> [Description of the task]:
Can the data below be set down again exactly, line for line?

(Collected data entries)
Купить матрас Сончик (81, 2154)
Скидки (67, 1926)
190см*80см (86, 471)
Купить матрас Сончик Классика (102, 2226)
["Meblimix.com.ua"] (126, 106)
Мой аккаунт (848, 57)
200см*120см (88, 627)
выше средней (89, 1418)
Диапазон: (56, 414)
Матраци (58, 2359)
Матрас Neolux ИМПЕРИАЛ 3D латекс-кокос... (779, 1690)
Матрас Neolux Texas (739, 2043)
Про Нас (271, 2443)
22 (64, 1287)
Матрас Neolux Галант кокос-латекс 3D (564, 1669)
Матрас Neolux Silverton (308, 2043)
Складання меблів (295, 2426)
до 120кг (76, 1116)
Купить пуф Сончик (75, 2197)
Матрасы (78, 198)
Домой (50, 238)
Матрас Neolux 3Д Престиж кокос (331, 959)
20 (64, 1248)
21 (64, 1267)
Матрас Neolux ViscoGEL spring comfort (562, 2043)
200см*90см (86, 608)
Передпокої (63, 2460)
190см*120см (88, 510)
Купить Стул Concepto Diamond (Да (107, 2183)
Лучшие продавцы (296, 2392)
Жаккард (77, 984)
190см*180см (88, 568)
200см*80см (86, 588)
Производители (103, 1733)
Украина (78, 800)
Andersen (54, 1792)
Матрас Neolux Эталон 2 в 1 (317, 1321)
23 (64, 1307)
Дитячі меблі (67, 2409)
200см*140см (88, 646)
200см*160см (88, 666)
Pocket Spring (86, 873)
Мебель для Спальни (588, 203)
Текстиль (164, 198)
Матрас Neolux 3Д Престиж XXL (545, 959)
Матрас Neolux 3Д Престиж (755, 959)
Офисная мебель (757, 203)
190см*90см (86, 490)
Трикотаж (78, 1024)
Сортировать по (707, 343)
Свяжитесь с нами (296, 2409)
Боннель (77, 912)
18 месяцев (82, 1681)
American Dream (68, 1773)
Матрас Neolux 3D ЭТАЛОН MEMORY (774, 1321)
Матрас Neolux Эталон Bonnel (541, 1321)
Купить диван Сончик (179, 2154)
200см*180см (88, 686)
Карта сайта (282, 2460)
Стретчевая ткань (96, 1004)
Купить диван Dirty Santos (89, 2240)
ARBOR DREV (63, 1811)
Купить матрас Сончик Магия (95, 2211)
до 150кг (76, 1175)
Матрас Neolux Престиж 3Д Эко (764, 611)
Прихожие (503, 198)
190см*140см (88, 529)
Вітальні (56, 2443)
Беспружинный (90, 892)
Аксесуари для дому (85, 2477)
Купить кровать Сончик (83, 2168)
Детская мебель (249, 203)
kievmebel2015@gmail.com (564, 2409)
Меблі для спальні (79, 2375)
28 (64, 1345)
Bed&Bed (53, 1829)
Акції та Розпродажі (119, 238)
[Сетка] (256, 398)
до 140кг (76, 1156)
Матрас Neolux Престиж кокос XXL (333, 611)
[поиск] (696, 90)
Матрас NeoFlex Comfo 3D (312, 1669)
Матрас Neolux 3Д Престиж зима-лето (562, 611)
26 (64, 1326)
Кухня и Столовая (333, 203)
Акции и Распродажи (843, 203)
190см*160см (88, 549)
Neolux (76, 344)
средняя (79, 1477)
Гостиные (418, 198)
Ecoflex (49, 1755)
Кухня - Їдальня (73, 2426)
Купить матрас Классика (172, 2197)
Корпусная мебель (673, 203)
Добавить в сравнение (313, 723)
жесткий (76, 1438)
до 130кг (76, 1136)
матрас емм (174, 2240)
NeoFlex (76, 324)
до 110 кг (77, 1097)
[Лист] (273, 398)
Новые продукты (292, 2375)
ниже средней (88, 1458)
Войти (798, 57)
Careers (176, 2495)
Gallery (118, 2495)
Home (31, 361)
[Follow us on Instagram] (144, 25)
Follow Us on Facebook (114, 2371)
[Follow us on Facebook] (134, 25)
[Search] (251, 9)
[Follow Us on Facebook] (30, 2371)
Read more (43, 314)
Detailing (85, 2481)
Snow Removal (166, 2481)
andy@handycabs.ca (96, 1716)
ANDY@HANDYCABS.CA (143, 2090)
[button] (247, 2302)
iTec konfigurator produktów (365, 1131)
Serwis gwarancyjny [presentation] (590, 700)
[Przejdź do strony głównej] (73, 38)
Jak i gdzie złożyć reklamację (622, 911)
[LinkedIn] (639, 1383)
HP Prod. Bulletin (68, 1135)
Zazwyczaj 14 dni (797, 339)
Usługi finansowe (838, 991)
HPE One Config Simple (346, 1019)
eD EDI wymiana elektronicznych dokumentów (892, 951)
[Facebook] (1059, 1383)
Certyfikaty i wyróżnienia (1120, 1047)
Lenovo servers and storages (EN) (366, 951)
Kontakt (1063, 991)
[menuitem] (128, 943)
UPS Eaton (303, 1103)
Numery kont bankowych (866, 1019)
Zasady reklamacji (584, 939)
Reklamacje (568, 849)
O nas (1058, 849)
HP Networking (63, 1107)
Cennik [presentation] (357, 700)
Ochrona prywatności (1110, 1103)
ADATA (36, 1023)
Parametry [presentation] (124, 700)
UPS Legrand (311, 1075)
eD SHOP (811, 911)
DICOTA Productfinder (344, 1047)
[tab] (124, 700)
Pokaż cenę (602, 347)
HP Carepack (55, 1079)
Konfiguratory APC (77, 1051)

> [Reply to the task]:
Купить матрас Сончик (81, 2154)
Скидки (67, 1926)
190см*80см (86, 471)
Купить матрас Сончик Классика (102, 2226)
["Meblimix.com.ua"] (126, 106)
Мой аккаунт (848, 57)
200см*120см (88, 627)
выше средней (89, 1418)
Диапазон: (56, 414)
Матраци (58, 2359)
Матрас Neolux ИМПЕРИАЛ 3D латекс-кокос... (779, 1690)
Матрас Neolux Texas (739, 2043)
Про Нас (271, 2443)
22 (64, 1287)
Матрас Neolux Галант кокос-латекс 3D (564, 1669)
Матрас Neolux Silverton (308, 2043)
Складання меблів (295, 2426)
до 120кг (76, 1116)
Купить пуф Сончик (75, 2197)
Матрасы (78, 198)
Домой (50, 238)
Матрас Neolux 3Д Престиж кокос (331, 959)
20 (64, 1248)
21 (64, 1267)
Матрас Neolux ViscoGEL spring comfort (562, 2043)
200см*90см (86, 608)
Передпокої (63, 2460)
190см*120см (88, 510)
Купить Стул Concepto Diamond (Да (107, 2183)
Лучшие продавцы (296, 2392)
Жаккард (77, 984)
190см*180см (88, 568)
200см*80см (86, 588)
Производители (103, 1733)
Украина (78, 800)
Andersen (54, 1792)
Матрас Neolux Эталон 2 в 1 (317, 1321)
23 (64, 1307)
Дитячі меблі (67, 2409)
200см*140см (88, 646)
200см*160см (88, 666)
Pocket Spring (86, 873)
Мебель для Спальни (588, 203)
Текстиль (164, 198)
Матрас Neolux 3Д Престиж XXL (545, 959)
Матрас Neolux 3Д Престиж (755, 959)
Офисная мебель (757, 203)
190см*90см (86, 490)
Трикотаж (78, 1024)
Сортировать по (707, 343)
Свяжитесь с нами (296, 2409)
Боннель (77, 912)
18 месяцев (82, 1681)
American Dream (68, 1773)
Матрас Neolux 3D ЭТАЛОН MEMORY (774, 1321)
Матрас Neolux Эталон Bonnel (541, 1321)
Купить диван Сончик (179, 2154)
200см*180см (88, 686)
Карта сайта (282, 2460)
Стретчевая ткань (96, 1004)
Купить диван Dirty Santos (89, 2240)
ARBOR DREV (63, 1811)
Купить матрас Сончик Магия (95, 2211)
до 150кг (76, 1175)
Матрас Neolux Престиж 3Д Эко (764, 611)
Прихожие (503, 198)
190см*140см (88, 529)
Вітальні (56, 2443)
Беспружинный (90, 892)
Аксесуари для дому (85, 2477)
Купить кровать Сончик (83, 2168)
Детская мебель (249, 203)
kievmebel2015@gmail.com (564, 2409)
Меблі для спальні (79, 2375)
28 (64, 1345)
Bed&Bed (53, 1829)
Акції та Розпродажі (119, 238)
[Сетка] (256, 398)
до 140кг (76, 1156)
Матрас Neolux Престиж кокос XXL (333, 611)
[поиск] (696, 90)
Матрас NeoFlex Comfo 3D (312, 1669)
Матрас Neolux 3Д Престиж зима-лето (562, 611)
26 (64, 1326)
Кухня и Столовая (333, 203)
Акции и Распродажи (843, 203)
190см*160см (88, 549)
Neolux (76, 344)
средняя (79, 1477)
Гостиные (418, 198)
Ecoflex (49, 1755)
Кухня - Їдальня (73, 2426)
Купить матрас Классика (172, 2197)
Корпусная мебель (673, 203)
Добавить в сравнение (313, 723)
жесткий (76, 1438)
до 130кг (76, 1136)
матрас емм (174, 2240)
NeoFlex (76, 324)
до 110 кг (77, 1097)
[Лист] (273, 398)
Новые продукты (292, 2375)
ниже средней (88, 1458)
Войти (798, 57)
Careers (176, 2495)
Gallery (118, 2495)
Home (31, 361)
[Follow us on Instagram] (144, 25)
Follow Us on Facebook (114, 2371)
[Follow us on Facebook] (134, 25)
[Search] (251, 9)
[Follow Us on Facebook] (30, 2371)
Read more (43, 314)
Detailing (85, 2481)
Snow Removal (166, 2481)
andy@handycabs.ca (96, 1716)
ANDY@HANDYCABS.CA (143, 2090)
[button] (247, 2302)
iTec konfigurator produktów (365, 1131)
Serwis gwarancyjny [presentation] (590, 700)
[Przejdź do strony głównej] (73, 38)
Jak i gdzie złożyć reklamację (622, 911)
[LinkedIn] (639, 1383)
HP Prod. Bulletin (68, 1135)
Zazwyczaj 14 dni (797, 339)
Usługi finansowe (838, 991)
HPE One Config Simple (346, 1019)
eD EDI wymiana elektronicznych dokumentów (892, 951)
[Facebook] (1059, 1383)
Certyfikaty i wyróżnienia (1120, 1047)
Lenovo servers and storages (EN) (366, 951)
Kontakt (1063, 991)
[menuitem] (128, 943)
UPS Eaton (303, 1103)
Numery kont bankowych (866, 1019)
Zasady reklamacji (584, 939)
Reklamacje (568, 849)
O nas (1058, 849)
HP Networking (63, 1107)
Cennik [presentation] (357, 700)
Ochrona prywatności (1110, 1103)
ADATA (36, 1023)
Parametry [presentation] (124, 700)
UPS Legrand (311, 1075)
eD SHOP (811, 911)
DICOTA Productfinder (344, 1047)
[tab] (124, 700)
Pokaż cenę (602, 347)
HP Carepack (55, 1079)
Konfiguratory APC (77, 1051)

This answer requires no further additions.